To be done:
Find every line in the entries below that contains the string "width", and copy each of those lines in full. Treat uppercase and lowercase as different.

Record set:

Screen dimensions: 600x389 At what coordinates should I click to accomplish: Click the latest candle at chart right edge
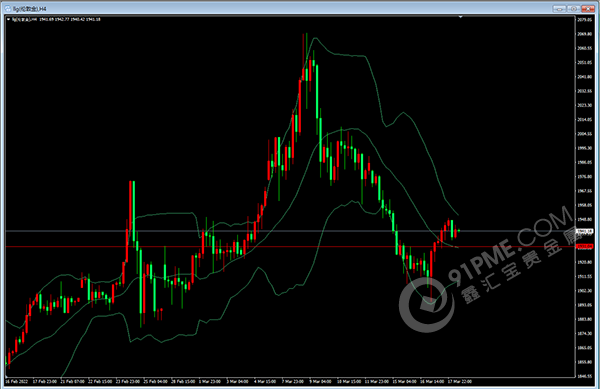tap(459, 231)
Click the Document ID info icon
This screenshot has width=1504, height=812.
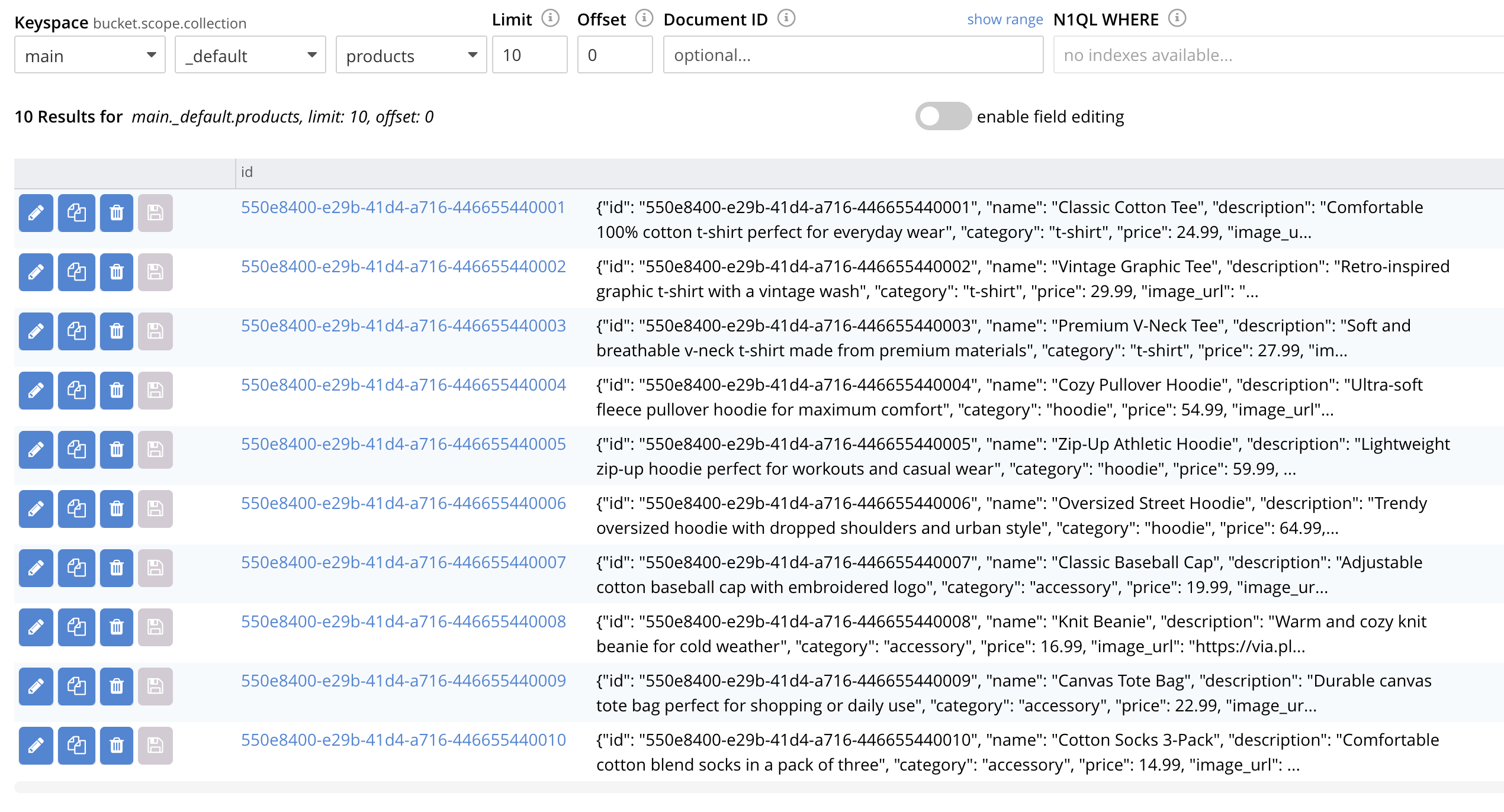tap(786, 19)
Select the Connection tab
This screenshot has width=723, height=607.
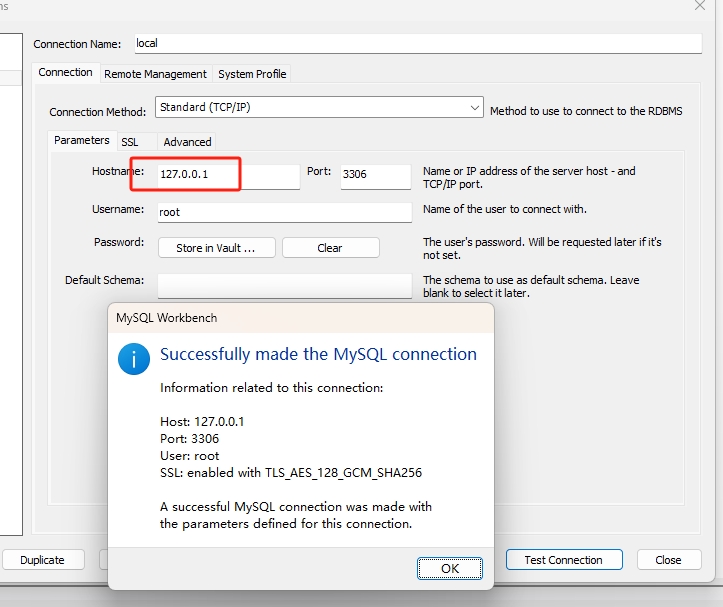pos(65,73)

Written solution:
This screenshot has width=1504, height=812.
This screenshot has width=723, height=607.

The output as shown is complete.